AI-generated from the title and abstract; the full text is not read.
Abstract
The effectiveness of a Genetic Algorithm (GA) in solving the Capacitated Vehicle Routing Problem (CVRP) is strongly influenced by population initialization. This study investigates the quality–diversity trade-off at the initialization stage by comparatively evaluating nine strategies, including random generation, Nearest Neighbor (NN), k -Nearest Neighbor ( k -NN), and hybrid seeding approaches that combine random and NN methods. All strategies are assessed within a controlled GA framework on selected Set X benchmark instances and analyzed using non-parametric statistical procedures.
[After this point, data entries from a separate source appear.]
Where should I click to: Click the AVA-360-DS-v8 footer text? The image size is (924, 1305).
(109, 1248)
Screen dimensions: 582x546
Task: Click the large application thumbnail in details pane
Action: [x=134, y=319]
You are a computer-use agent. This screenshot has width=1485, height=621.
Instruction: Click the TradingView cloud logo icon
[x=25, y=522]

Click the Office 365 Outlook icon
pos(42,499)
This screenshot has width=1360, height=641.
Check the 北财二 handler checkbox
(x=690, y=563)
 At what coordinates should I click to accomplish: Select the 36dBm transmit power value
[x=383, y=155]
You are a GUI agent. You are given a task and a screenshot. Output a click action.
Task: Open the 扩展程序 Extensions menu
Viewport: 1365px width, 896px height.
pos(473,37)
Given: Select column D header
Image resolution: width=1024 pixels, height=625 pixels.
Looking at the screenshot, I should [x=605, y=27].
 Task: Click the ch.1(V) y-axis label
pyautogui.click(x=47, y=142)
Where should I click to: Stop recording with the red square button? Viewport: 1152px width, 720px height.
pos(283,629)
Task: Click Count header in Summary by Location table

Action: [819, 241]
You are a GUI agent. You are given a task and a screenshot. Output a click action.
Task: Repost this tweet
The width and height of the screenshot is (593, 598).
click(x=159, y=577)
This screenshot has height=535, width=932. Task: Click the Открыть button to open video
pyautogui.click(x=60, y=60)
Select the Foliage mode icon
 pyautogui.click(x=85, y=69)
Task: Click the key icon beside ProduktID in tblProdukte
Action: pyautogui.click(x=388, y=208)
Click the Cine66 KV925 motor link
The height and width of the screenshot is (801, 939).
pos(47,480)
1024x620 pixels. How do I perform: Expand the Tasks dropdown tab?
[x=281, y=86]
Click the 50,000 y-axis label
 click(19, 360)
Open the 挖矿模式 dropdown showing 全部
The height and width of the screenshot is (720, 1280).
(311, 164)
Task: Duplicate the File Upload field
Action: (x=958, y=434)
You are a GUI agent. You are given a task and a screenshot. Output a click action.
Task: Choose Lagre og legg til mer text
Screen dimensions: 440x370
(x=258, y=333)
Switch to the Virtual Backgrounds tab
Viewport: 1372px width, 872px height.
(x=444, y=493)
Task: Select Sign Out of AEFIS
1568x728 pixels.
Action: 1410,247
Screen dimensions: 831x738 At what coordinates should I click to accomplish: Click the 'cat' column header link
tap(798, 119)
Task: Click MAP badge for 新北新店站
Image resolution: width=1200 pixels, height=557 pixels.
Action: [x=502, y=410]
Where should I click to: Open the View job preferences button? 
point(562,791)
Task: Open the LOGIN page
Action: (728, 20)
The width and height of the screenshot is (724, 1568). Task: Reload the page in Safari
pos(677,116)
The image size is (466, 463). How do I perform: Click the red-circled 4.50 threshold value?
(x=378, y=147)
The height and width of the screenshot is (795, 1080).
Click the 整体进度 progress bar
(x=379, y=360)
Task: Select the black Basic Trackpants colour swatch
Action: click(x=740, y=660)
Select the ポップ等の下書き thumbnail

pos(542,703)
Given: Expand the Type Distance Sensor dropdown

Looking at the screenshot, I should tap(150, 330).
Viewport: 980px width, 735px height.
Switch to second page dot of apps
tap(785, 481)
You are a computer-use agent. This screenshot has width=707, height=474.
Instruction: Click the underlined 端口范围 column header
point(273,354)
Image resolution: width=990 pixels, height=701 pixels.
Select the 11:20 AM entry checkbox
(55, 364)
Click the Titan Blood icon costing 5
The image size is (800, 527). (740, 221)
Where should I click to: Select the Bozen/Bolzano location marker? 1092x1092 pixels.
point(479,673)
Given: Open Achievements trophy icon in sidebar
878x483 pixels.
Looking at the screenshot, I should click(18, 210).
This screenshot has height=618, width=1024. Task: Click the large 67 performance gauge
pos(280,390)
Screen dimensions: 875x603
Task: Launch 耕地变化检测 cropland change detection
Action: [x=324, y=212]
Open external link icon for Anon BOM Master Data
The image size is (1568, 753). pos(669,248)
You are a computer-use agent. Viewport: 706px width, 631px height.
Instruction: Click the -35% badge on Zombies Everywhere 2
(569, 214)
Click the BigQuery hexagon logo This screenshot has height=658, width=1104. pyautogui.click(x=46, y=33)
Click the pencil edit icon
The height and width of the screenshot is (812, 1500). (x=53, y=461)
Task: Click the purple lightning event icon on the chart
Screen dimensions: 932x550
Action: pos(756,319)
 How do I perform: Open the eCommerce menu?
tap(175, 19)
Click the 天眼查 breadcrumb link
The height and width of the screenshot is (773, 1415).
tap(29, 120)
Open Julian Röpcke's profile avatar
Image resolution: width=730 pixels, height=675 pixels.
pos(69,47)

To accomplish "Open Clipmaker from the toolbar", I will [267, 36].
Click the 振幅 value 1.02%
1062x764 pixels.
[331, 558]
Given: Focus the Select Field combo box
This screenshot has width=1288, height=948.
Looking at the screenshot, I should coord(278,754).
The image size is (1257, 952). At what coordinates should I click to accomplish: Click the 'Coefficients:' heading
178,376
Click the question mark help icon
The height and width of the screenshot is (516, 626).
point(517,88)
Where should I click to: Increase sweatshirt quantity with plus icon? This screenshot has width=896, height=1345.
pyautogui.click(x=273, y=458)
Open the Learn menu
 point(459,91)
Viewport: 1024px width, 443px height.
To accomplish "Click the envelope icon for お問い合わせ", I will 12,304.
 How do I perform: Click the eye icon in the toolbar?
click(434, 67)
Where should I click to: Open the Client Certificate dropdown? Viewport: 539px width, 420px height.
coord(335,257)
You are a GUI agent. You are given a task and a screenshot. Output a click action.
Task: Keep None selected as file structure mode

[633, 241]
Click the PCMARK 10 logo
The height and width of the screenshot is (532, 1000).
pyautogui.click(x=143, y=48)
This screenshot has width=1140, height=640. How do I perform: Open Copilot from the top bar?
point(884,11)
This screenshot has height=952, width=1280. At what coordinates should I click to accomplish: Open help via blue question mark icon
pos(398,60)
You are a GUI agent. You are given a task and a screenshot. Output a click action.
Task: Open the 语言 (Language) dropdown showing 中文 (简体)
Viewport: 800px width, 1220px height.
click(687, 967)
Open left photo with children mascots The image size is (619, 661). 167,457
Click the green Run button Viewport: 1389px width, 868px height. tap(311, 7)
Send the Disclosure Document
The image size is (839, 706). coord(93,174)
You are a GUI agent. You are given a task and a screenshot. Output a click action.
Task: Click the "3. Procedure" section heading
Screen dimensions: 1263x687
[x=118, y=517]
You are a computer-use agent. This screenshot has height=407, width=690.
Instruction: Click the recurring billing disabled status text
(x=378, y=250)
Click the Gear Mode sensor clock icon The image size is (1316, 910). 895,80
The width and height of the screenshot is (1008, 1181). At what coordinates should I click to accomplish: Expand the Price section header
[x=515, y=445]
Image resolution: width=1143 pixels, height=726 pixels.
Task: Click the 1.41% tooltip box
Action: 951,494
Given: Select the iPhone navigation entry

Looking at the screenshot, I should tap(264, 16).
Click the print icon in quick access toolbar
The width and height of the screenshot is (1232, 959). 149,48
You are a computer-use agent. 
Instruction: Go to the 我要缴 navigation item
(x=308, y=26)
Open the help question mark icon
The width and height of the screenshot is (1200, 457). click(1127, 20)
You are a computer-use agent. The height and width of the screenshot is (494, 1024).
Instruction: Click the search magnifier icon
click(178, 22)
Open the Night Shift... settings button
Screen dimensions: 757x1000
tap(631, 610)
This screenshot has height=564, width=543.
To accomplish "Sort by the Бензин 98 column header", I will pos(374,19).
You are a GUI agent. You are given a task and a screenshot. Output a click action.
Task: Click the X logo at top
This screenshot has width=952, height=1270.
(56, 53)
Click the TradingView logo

Three initial population metrics — Initial Objective (Best), Initial Objective (Mean), and Initial Genetic Diversity — are examined in relation to final performance indicators, including Global Best Objective, Final Objective (Mean), Final Genetic Diversity, convergence behavior, and computational time. The results indicate that, within the evaluated framework and benchmark set, Initial Objective (Best) is the strongest observed predictor of final solution quality, whereas Initial Genetic Diversity does not show statistically significant evidence of acting as a primary predictor at the method-rank level, suggesting instead a secondary and supportive role in this experimental setting. Consequently, purely random initialization consistently underperforms due to the lack of strong exploitable solution seeds. Furthermore, although k -NN does not produce the strongest final solutions on its own, it consistently generates structured and high-quality diversity, making it a reliable diversity-enhancing component for initialization within the evaluated GA framework.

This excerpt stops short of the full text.